Well, there's also signal-to-noise ratios. There are some people who have high karma by submitting dozens and dozens of sites knowing that one or two has got to stick. To me that degrades the quality of the site as much as spam does. I guess your solution might solve that in a round-about way as well.
I would abstain from complicating the user experience, though. In my experience, posting a topic has much more potential in gaining points than writing *thoughtful* comments. A good strategy to rise above that ranks is to post a bunch of interesting links; upon achieving high points, the user can then take a defensive stance by defending his or her opinions through posting comments instead.
The point is, from a user's perspective, there is more to gain from posting topics than comments.
That is certainly the status quo; I would ask, however, whether it is desirable.
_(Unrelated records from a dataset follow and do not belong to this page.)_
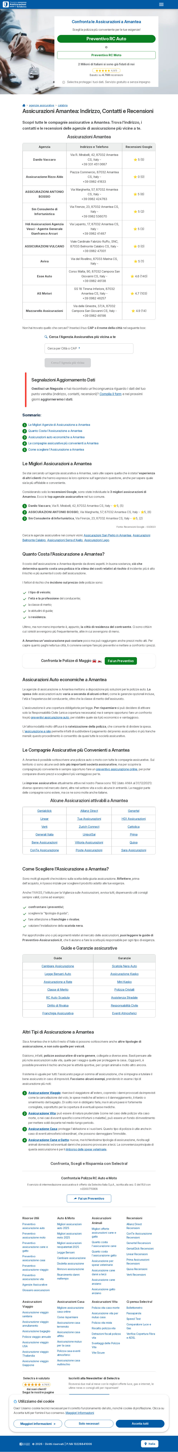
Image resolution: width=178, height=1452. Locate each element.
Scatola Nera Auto (124, 966)
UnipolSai (89, 834)
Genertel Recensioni (139, 1243)
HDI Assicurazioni (134, 819)
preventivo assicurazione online (116, 769)
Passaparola (134, 1313)
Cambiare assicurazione (71, 1258)
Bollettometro (134, 1307)
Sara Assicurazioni (133, 850)
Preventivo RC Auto (106, 38)
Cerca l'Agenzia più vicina (67, 362)
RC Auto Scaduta (58, 997)
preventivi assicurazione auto (50, 717)
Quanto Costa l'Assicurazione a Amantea (55, 431)
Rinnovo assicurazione (70, 1269)
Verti (44, 827)
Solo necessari (89, 1423)
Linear (44, 819)
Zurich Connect (89, 827)
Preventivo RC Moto (106, 55)
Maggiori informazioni (38, 1423)
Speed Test (134, 1318)
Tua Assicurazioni (89, 819)
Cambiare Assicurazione (58, 966)
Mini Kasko (124, 982)
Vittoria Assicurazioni (89, 842)
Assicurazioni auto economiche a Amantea (56, 437)
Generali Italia (44, 834)
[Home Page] (23, 105)
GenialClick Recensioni (140, 1248)
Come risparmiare (67, 1317)
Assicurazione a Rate (58, 982)
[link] (106, 70)
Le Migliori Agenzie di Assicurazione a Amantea (59, 425)
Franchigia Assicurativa (57, 1013)
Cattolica (134, 827)
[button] (63, 82)
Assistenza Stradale (124, 997)
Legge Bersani (66, 1252)
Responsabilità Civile (124, 1005)
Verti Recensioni (136, 1274)
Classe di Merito (57, 989)
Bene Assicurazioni (44, 842)
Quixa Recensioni (137, 1269)
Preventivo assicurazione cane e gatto (35, 1246)
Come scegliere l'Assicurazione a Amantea (56, 449)
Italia (149, 1443)
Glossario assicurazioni (35, 1290)
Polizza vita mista (102, 1322)
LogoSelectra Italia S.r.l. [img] (25, 1444)
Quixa (133, 842)
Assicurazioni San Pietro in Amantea (107, 535)
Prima (133, 834)
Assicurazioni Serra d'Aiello (65, 540)
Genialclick (44, 811)
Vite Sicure (98, 1352)
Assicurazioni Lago (96, 540)
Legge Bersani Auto (58, 974)
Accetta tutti (140, 1423)
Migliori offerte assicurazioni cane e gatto (104, 1232)
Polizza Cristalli (124, 989)
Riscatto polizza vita (103, 1328)
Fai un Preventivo (121, 661)
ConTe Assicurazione (44, 850)
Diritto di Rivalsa (57, 1005)
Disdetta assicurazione (70, 1263)
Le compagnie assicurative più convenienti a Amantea (63, 443)
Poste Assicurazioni (89, 850)
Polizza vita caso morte (105, 1307)
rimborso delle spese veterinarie (86, 1149)
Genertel (133, 811)
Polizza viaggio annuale (36, 1336)
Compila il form (111, 394)
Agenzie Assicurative (34, 1284)
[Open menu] (161, 4)
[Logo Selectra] (14, 4)
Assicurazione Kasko (124, 974)
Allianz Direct (89, 811)
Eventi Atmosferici (124, 1013)
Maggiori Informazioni (80, 1413)
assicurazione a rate (38, 731)
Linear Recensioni (137, 1254)
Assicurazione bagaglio (36, 1331)
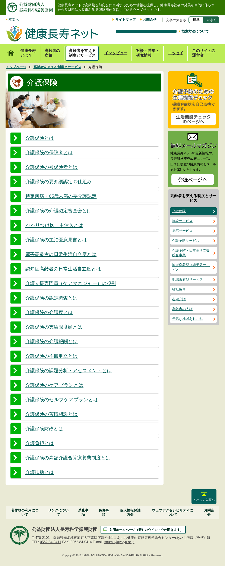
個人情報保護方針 (130, 512)
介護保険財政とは (44, 428)
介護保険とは (39, 138)
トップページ (10, 51)
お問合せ (149, 19)
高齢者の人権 (182, 309)
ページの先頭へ (204, 499)
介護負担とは (39, 443)
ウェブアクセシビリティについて (172, 512)
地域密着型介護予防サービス (191, 267)
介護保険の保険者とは (49, 152)
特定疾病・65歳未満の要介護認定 (60, 196)
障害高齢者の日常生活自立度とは (60, 254)
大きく (211, 20)
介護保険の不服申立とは (51, 356)
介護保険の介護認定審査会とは (58, 210)
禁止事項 (83, 512)
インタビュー (115, 53)
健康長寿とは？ (28, 53)
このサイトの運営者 (203, 53)
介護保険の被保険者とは (51, 167)
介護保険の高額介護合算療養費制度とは (68, 457)
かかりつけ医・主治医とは (54, 225)
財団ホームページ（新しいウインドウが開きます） (146, 530)
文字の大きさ (176, 20)
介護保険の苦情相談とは (51, 414)
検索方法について (195, 31)
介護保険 (179, 211)
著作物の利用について (24, 512)
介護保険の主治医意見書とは (56, 239)
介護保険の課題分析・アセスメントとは (68, 370)
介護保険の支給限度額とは (53, 327)
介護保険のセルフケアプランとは (61, 399)
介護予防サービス (185, 240)
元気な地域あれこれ (187, 319)
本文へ (14, 19)
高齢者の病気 (52, 53)
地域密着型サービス (187, 279)
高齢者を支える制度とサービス (82, 53)
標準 (196, 20)
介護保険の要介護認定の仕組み (58, 181)
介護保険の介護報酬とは (51, 341)
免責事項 (104, 512)
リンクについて (58, 512)
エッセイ (175, 53)
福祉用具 (179, 289)
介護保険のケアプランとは (54, 385)
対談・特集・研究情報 (147, 53)
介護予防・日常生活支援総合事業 (191, 253)
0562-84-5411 (50, 542)
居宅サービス (182, 231)
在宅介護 (179, 299)
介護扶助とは (39, 472)
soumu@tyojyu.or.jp (119, 542)
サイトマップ (125, 19)
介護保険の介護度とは (49, 312)
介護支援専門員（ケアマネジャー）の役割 (70, 283)
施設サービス (182, 221)
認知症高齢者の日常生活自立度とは (63, 268)
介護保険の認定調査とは (51, 298)
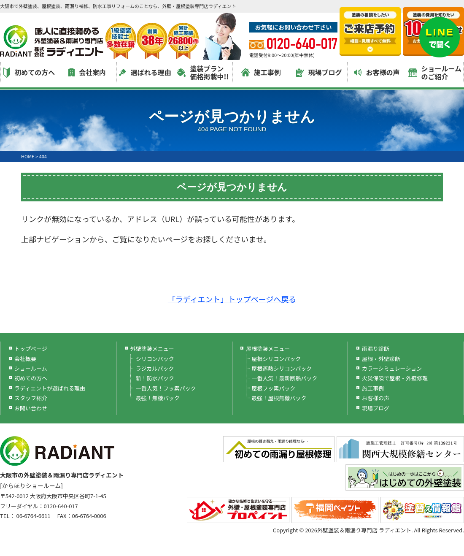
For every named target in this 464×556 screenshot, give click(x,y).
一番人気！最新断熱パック (284, 378)
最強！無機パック (158, 398)
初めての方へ (29, 72)
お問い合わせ (30, 408)
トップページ (30, 348)
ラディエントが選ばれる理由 (49, 388)
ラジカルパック (155, 368)
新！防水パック (155, 378)
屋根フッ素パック (273, 388)
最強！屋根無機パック (278, 398)
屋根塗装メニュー (268, 348)
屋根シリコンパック (276, 359)
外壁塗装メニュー (152, 348)
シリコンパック (155, 359)
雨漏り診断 (375, 348)
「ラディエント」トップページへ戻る (232, 298)
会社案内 (87, 72)
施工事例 (261, 72)
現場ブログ (319, 72)
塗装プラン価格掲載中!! (203, 72)
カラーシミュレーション (392, 368)
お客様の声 (376, 72)
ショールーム (30, 368)
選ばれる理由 (145, 72)
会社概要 (25, 359)
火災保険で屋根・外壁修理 (395, 378)
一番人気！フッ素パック (166, 388)
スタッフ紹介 (30, 398)
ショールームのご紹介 (435, 72)
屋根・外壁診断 (381, 359)
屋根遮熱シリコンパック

I think the system should provide more incentive for thoughtful comments, or at least some sort of disincentive for shotgun-style submissions. It is difficult to build karma by posting lots of comments; you have to put the effort into generating good content to get karma. The same should ideally be true for submissions; the difficulty, of course, is that since the content of submissions is generated by someone other than the submitter, simply posting lots of them /will/ eventually result in a karma-boosting hit.
We had a similar problem on our social network where users abstained from giving karma to thoughtful comments. Consequently, we coded an algo to add "+0.1 karma" to every user that gave another person "+1 karma". That was enough to take care of the problem.